Semantic and Phonemic Verbal Fluency in Parkinson’s Disease: Influence of Clinical and Demographic Variables

Ignacio Obeso,1 Enrique Casabona,2 Maria Luisa Bringas,2 Lázaro Álvarez,2 and Marjan Jahanshahi1

1Cognitive Motor Neuroscience Group, Sobell Department of Motor Neuroscience & Movement Disorders, UCL Institute of Neurology, London, UK
2Clínica de Trastornos del Movimiento, Centro Internacional de Restauración Neurológica, CIREN, Cubanacán, Habana, Cuba

Received 19 January 2012; Accepted 19 January 2012

Copyright © 2012 Hindawi Publishing Corporation and the authors. This is an open access article distributed under the Creative Commons Attribution License, which permits unrestricted use, distribution, and reproduction in any medium, provided the original work is properly cited.


Changes of cognitive function in PD have been extensively documented and defined as a ‘frontal’ type executive dysfunction. One of the main components of this executive dysfunction is the impairment of verbal fluency. The aim of the present study was to assess semantic and phonemic fluency in a large sample of PD patients and to investigate the effect of clinical and sociodemographic variables on verbal fluency in this patient group.

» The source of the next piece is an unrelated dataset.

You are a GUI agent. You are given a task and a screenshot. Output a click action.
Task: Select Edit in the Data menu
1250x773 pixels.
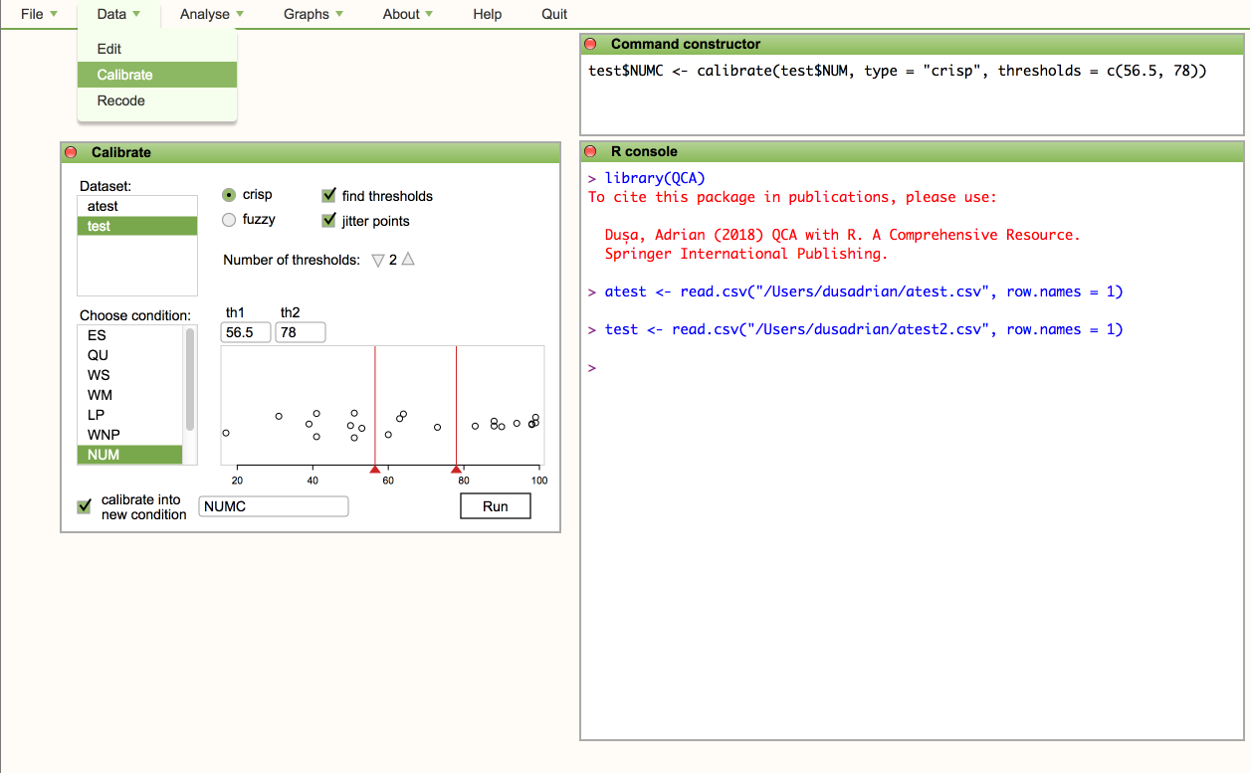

Three hundred patients with idiopathic Parkinson's disease who were consecutive referrals to our clinic and 50 age and education matched healthy controls completed the phonemic and semantic verbal fluency tasks. Both phonemic and semantic verbal fluency were significantly impaired in PD patients relative to matched controls. Stage of illness, presence of depression, education and age influenced verbal fluency measures. Regression analyses established that global measures of cognitive ability (MMSE) and executive function (FAB) and side of onset of motor symptoms predicted 36–37% of variance of phonemic or semantic verbal fluency measures. Thus, future studies aimed at assessing cognitive functioning in PD patients treated by deep brain stimulation (DBS) should adequately take into account several factors (stage of illness, depression, executive functioning) which may potentially influence performance on verbal fluency tasks.